Agilität manifestiert sich auf dem Hintergrund dieser stabile Basis  - wie eine App über das Betriebssystem. Agilität entsteht durch die hohe Kompetenz der Menschen, die Funktionstüchtigkeit der Prozesse und die Zusammenhaltskultur. Erst in diesem Kontext schafft sie die Transformation und den Aufbruch in die anlassbezogenen Umbrüche der Geschäftsmodelle. Fuji-Film etwa disruptierte relativ problemfrei und rasch vom Negativfilm-Hersteller zum Pharmaproduzenten, weil die qualitative und quantitative Infrastruktur der ruhende Pol der Marktanpassung waren.

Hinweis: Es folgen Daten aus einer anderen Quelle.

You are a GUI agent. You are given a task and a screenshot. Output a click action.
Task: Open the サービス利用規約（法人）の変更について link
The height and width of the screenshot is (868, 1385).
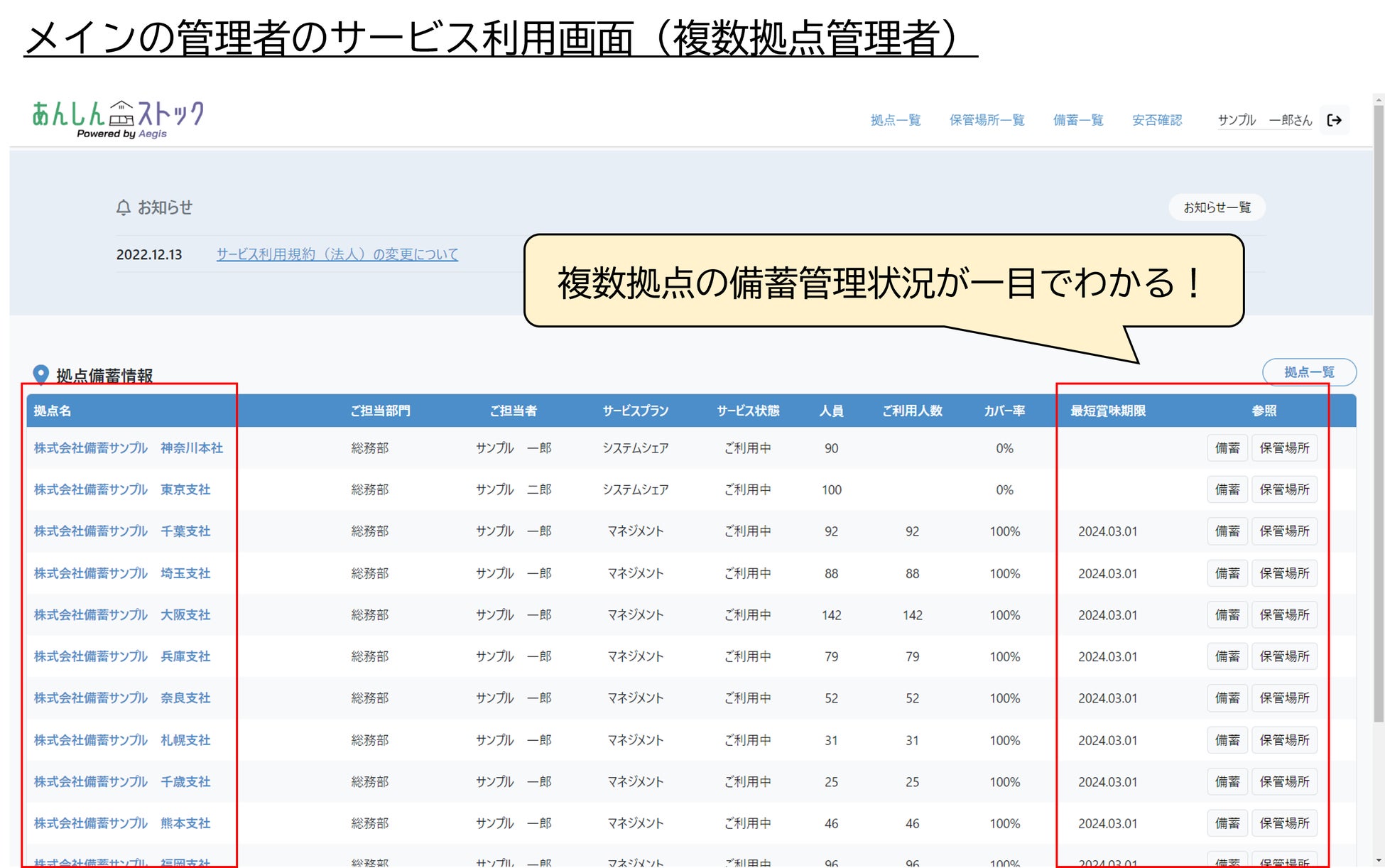337,254
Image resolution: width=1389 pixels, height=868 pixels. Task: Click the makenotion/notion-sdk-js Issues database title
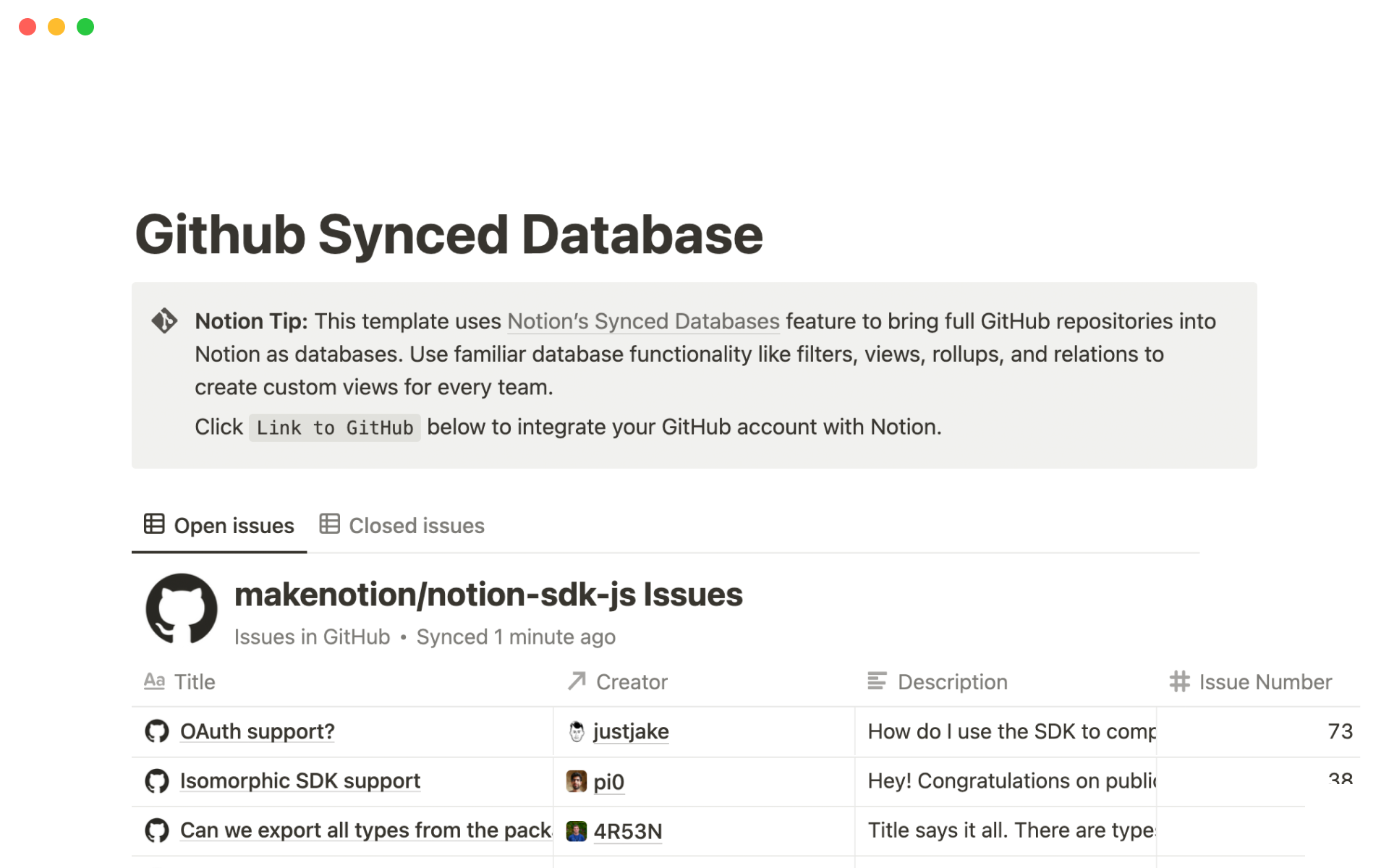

Coca Cola gelingt seit Jahren erfolgreich die Regionalisierung, weil sie professionell Matrixstrukturen umsetzt. Und W. L. Gore & Associates sind marktagil, weil sie kleinzellig und robusten Demokratieregeln vertrauend operieren.

Wer agil sein möchte, solle also zunächst seine geschäftskritischen Unternehmensnuggets identifizieren. Das mögen in dem einen Unternehmen die Produktionsroutinen, in einem anderen die Lieferfähigkeiten und in einem dritten die IT-Architektur plus das Mitarbeiterpotenzial sein. Vor dem Hintergrund dieser „Assetts“ können dann anlassbezogen zu notwendigen Veränderungen die kulturellen, strategischen und strukturellen Konsequenzen definiert und Aufträge an temporär und interdisziplinär arbeitende Projektteams übertragen werden.

Bevor man am System arbeitet, muss man sich im System sicher bewegen. Das bedeutet, perfekte Kenntnisse über Funktionsweisen, Kultur etc. mit dem Mut zum Risiko und der Bereitschaft zur begrenzten Instabilität zu verbinden.

Zusammengefasst: Erst wenn die geschäftskritischen Aspekte belastungsresistent funktionieren, können Gewohnheiten radikal aufgebrochen und verändert werden. Umgekehrtes Vorgehen würde zu Chaos und Überforderungen von Menschen führen.

Kommentare

Für uns Mittelständler sind das alles nur beratergetriebene Worthülsen. Wir passen uns schnell an neue Märkte an und lassen uns Zeit für deren Durchdringung. Wenn das dann "Agilty" heißt, soll's uns recht sein. Jedenfalls finde ich es angemessen, wie Sie das Thema einordnen.

Anpassungsfähigkeit an die veränderten und sich verändernden Rahmenbedingungen eines Unternehmens war schon immer ein wichtiger Baustein für den Betriebserfolg. Dass die Globalisierung der Märkte zu vielen Abhängigkeiten führt, die den Zwang zur schnellen Reaktion erhöhen, ist auch nicht originell neu. Deshalb: Augenmaß bei Veränderungen. So rasch wie nötig und so behutsam wie möglich, sind für mich Denkansätze bei eingeforderten Veränderungen.

Verlässlichkeit und Qualität sind die notwendigen Bedingungen für jede Veränderung. Wer immer nur nach Moden seine Konzepte ausrichtet, wird kurzfristig vielleicht Erwähnung finden, langfristig jedoch mangels Substanz nicht mehr stattfinden. Wie rasante Strategiewechsel, shareholderfixiertes Umsetzen, das Auflösen von tradierten Geschäftsmodellen die Jahrzehnte bewährte Stabilität eines Unternehmens auf Null setzt, macht ein Baukonzern gerade vor.